In the material below, find the line with "Viewport: 1136px width, 757px height." and the line with "Task: Open the bound security group ID link", then output those two lines and every line between them, exactly.

───── Records supplied ─────

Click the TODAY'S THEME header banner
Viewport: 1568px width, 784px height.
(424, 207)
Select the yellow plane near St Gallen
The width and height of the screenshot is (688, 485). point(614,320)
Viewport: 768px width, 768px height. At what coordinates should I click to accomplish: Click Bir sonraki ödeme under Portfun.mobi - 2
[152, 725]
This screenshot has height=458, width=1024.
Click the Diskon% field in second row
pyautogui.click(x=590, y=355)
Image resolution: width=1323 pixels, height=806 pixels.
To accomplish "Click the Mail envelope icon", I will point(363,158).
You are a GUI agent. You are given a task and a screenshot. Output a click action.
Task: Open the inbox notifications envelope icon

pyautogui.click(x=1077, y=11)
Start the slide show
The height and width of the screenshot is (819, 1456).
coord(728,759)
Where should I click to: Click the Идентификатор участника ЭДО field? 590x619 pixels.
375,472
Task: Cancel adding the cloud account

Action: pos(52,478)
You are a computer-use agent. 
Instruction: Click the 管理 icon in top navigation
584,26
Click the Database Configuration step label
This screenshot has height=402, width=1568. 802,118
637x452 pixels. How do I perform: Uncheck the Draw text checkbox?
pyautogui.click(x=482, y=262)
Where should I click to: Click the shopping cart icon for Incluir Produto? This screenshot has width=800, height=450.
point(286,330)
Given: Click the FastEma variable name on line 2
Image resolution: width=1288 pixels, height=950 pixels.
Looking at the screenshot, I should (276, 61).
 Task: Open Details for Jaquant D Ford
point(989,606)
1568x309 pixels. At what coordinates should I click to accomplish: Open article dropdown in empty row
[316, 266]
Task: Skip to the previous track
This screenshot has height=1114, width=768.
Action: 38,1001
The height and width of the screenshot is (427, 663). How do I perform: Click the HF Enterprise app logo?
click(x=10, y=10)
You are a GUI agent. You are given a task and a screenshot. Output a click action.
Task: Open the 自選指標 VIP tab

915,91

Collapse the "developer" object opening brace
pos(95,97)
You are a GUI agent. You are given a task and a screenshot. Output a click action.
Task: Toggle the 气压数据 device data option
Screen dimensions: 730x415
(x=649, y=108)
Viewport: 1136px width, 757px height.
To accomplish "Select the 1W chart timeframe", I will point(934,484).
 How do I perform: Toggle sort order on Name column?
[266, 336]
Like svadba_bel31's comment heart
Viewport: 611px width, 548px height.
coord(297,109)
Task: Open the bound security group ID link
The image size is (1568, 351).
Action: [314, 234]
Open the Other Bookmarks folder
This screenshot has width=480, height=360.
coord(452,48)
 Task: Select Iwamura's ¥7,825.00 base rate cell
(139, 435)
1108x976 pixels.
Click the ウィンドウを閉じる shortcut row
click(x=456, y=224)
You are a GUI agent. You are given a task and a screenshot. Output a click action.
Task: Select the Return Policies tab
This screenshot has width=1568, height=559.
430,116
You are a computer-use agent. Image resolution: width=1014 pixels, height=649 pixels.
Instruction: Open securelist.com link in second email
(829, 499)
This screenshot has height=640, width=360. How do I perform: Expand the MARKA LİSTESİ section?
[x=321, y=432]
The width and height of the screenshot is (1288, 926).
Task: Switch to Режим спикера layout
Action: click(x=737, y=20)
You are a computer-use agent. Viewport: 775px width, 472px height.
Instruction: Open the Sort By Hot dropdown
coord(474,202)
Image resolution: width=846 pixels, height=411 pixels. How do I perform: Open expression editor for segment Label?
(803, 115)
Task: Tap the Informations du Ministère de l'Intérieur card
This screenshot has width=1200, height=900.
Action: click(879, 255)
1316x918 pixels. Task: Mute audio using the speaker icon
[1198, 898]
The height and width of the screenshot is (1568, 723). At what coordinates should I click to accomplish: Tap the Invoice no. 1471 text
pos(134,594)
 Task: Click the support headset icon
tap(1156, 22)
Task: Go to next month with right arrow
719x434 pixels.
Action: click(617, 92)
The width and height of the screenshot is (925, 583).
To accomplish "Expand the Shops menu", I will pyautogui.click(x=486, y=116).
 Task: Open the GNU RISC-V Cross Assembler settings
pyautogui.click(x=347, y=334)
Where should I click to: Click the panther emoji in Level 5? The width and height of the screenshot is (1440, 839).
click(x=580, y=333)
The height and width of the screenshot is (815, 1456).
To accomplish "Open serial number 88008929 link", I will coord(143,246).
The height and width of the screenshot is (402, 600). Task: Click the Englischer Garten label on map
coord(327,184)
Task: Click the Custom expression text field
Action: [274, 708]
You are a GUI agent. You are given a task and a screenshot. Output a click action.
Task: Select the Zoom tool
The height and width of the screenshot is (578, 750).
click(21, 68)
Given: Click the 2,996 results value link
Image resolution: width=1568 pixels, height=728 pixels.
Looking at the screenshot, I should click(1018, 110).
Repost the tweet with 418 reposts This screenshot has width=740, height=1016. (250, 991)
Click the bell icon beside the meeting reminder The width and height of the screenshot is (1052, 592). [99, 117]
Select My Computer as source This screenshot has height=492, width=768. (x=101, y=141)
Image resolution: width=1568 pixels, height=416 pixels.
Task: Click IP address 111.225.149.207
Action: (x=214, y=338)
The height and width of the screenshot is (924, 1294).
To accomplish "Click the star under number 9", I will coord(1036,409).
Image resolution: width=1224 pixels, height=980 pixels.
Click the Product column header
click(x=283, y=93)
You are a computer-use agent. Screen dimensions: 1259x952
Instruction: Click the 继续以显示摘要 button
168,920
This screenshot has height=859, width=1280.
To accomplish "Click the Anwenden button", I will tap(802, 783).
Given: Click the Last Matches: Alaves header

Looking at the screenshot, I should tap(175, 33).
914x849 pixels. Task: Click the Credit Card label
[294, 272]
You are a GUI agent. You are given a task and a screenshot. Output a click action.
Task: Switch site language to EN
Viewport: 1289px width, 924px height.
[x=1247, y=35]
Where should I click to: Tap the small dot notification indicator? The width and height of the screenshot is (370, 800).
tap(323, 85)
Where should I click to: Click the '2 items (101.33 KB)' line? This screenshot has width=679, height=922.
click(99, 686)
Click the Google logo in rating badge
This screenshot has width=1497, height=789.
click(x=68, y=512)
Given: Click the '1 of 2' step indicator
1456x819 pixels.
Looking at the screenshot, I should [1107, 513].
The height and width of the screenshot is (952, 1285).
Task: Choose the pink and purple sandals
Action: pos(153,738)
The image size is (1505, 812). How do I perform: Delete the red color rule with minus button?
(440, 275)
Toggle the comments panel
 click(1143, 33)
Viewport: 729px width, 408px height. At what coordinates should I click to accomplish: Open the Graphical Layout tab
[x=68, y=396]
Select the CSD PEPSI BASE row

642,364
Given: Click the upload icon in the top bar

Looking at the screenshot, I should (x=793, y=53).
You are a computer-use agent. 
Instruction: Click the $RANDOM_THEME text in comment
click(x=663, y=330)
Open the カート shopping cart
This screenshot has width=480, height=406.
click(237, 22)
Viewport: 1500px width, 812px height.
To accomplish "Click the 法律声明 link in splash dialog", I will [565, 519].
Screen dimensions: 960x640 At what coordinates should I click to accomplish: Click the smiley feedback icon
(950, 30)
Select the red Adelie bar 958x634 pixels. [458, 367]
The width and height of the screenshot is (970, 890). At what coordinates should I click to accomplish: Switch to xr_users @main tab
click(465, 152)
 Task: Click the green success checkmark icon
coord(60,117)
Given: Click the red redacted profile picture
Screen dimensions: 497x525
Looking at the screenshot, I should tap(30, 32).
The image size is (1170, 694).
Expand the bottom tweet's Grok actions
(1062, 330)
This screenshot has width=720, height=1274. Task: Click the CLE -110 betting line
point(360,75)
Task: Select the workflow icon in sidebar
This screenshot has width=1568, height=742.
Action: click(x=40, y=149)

─────

--- Your response ---
Viewport: 1136px width, 757px height.
To accomplish "Select the 1W chart timeframe", I will point(934,484).
 How do I perform: Toggle sort order on Name column?
[266, 336]
Like svadba_bel31's comment heart
Viewport: 611px width, 548px height.
coord(297,109)
Task: Open the bound security group ID link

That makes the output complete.